● **Task brief**
Reproduce the items below, switching every "Viewport" to "Window" and keeping everything else the same.

● **Dataset records**
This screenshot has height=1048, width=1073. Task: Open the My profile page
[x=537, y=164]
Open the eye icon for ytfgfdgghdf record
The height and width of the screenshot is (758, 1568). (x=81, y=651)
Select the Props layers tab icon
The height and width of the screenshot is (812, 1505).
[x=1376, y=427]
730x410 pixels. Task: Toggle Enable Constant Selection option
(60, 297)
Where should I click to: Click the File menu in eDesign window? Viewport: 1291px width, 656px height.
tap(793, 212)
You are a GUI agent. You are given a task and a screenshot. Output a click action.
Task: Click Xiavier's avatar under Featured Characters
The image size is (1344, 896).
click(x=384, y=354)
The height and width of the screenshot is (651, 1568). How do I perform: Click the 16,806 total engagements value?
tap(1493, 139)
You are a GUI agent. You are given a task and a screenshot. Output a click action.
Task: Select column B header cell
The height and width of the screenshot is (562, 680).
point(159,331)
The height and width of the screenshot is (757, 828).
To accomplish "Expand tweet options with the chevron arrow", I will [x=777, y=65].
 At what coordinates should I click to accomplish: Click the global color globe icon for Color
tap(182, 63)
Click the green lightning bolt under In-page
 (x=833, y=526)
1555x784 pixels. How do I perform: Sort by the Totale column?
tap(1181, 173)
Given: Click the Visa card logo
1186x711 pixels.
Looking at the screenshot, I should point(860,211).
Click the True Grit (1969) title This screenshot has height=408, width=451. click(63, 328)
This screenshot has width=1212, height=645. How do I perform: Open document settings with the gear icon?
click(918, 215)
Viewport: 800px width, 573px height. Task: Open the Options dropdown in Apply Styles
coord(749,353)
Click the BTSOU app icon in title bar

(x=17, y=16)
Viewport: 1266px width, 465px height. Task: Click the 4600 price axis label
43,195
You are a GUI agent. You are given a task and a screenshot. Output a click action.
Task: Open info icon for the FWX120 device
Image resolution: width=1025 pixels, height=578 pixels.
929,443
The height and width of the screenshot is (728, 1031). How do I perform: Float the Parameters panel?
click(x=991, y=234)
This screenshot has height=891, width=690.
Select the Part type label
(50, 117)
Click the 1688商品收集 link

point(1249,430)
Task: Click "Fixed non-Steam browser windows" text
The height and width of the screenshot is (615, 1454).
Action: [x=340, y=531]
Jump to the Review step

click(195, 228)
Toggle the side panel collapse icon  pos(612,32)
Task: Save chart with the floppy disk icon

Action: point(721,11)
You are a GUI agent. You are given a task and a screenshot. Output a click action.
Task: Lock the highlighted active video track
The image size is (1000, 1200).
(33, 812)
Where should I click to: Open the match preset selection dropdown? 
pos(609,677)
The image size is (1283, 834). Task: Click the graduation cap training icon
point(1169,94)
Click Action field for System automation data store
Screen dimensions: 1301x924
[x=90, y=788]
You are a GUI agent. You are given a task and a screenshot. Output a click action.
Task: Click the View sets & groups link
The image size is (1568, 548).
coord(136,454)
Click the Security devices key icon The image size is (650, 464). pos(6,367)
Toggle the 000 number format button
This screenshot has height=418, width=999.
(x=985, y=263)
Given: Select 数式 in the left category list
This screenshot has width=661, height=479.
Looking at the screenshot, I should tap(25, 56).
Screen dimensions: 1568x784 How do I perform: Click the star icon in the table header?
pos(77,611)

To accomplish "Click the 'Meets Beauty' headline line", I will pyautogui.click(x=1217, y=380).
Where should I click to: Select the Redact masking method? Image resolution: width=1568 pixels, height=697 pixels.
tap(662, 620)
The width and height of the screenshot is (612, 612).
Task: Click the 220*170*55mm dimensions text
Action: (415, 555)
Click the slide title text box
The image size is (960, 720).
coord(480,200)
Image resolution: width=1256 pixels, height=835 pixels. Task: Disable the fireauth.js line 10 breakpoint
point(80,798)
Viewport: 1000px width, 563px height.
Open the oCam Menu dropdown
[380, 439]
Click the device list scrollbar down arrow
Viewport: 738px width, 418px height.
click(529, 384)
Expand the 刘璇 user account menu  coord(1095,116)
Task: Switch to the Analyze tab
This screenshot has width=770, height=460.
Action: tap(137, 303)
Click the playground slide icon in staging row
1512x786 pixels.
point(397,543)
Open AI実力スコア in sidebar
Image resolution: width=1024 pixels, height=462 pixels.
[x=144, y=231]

● **Solution to this problem**
This screenshot has height=1048, width=1073. Task: Open the My profile page
[x=537, y=164]
Open the eye icon for ytfgfdgghdf record
The height and width of the screenshot is (758, 1568). (x=81, y=651)
Select the Props layers tab icon
The height and width of the screenshot is (812, 1505).
[x=1376, y=427]
730x410 pixels. Task: Toggle Enable Constant Selection option
(60, 297)
Where should I click to: Click the File menu in eDesign window? Window: 1291px width, 656px height.
tap(793, 212)
You are a GUI agent. You are given a task and a screenshot. Output a click action.
Task: Click Xiavier's avatar under Featured Characters
The image size is (1344, 896).
click(x=384, y=354)
The height and width of the screenshot is (651, 1568). How do I perform: Click the 16,806 total engagements value?
tap(1493, 139)
You are a GUI agent. You are given a task and a screenshot. Output a click action.
Task: Select column B header cell
The height and width of the screenshot is (562, 680).
point(159,331)
The height and width of the screenshot is (757, 828).
To accomplish "Expand tweet options with the chevron arrow", I will [x=777, y=65].
 At what coordinates should I click to accomplish: Click the global color globe icon for Color
tap(182, 63)
Click the green lightning bolt under In-page
 (x=833, y=526)
1555x784 pixels. How do I perform: Sort by the Totale column?
tap(1181, 173)
Given: Click the Visa card logo
1186x711 pixels.
Looking at the screenshot, I should point(860,211).
Click the True Grit (1969) title This screenshot has height=408, width=451. click(63, 328)
This screenshot has width=1212, height=645. How do I perform: Open document settings with the gear icon?
click(918, 215)
Window: 800px width, 573px height. Task: Open the Options dropdown in Apply Styles
coord(749,353)
Click the BTSOU app icon in title bar

(x=17, y=16)
Window: 1266px width, 465px height. Task: Click the 4600 price axis label
43,195
You are a GUI agent. You are given a task and a screenshot. Output a click action.
Task: Open info icon for the FWX120 device
Image resolution: width=1025 pixels, height=578 pixels.
929,443
The height and width of the screenshot is (728, 1031). How do I perform: Float the Parameters panel?
click(x=991, y=234)
This screenshot has height=891, width=690.
Select the Part type label
(50, 117)
Click the 1688商品收集 link

point(1249,430)
Task: Click "Fixed non-Steam browser windows" text
The height and width of the screenshot is (615, 1454).
Action: [x=340, y=531]
Jump to the Review step

click(195, 228)
Toggle the side panel collapse icon  pos(612,32)
Task: Save chart with the floppy disk icon

Action: point(721,11)
You are a GUI agent. You are given a task and a screenshot. Output a click action.
Task: Lock the highlighted active video track
The image size is (1000, 1200).
(33, 812)
Where should I click to: Open the match preset selection dropdown? 
pos(609,677)
The image size is (1283, 834). Task: Click the graduation cap training icon
point(1169,94)
Click Action field for System automation data store
Screen dimensions: 1301x924
[x=90, y=788]
You are a GUI agent. You are given a task and a screenshot. Output a click action.
Task: Click the View sets & groups link
The image size is (1568, 548).
coord(136,454)
Click the Security devices key icon The image size is (650, 464). pos(6,367)
Toggle the 000 number format button
This screenshot has height=418, width=999.
(x=985, y=263)
Given: Select 数式 in the left category list
This screenshot has width=661, height=479.
Looking at the screenshot, I should tap(25, 56).
Screen dimensions: 1568x784 How do I perform: Click the star icon in the table header?
pos(77,611)

To accomplish "Click the 'Meets Beauty' headline line", I will pyautogui.click(x=1217, y=380).
Where should I click to: Select the Redact masking method? Image resolution: width=1568 pixels, height=697 pixels.
tap(662, 620)
The width and height of the screenshot is (612, 612).
Task: Click the 220*170*55mm dimensions text
Action: (415, 555)
Click the slide title text box
The image size is (960, 720).
coord(480,200)
Image resolution: width=1256 pixels, height=835 pixels. Task: Disable the fireauth.js line 10 breakpoint
point(80,798)
Window: 1000px width, 563px height.
Open the oCam Menu dropdown
[380, 439]
Click the device list scrollbar down arrow
Window: 738px width, 418px height.
click(529, 384)
Expand the 刘璇 user account menu  coord(1095,116)
Task: Switch to the Analyze tab
This screenshot has width=770, height=460.
Action: tap(137, 303)
Click the playground slide icon in staging row
1512x786 pixels.
point(397,543)
Open AI実力スコア in sidebar
Image resolution: width=1024 pixels, height=462 pixels.
[x=144, y=231]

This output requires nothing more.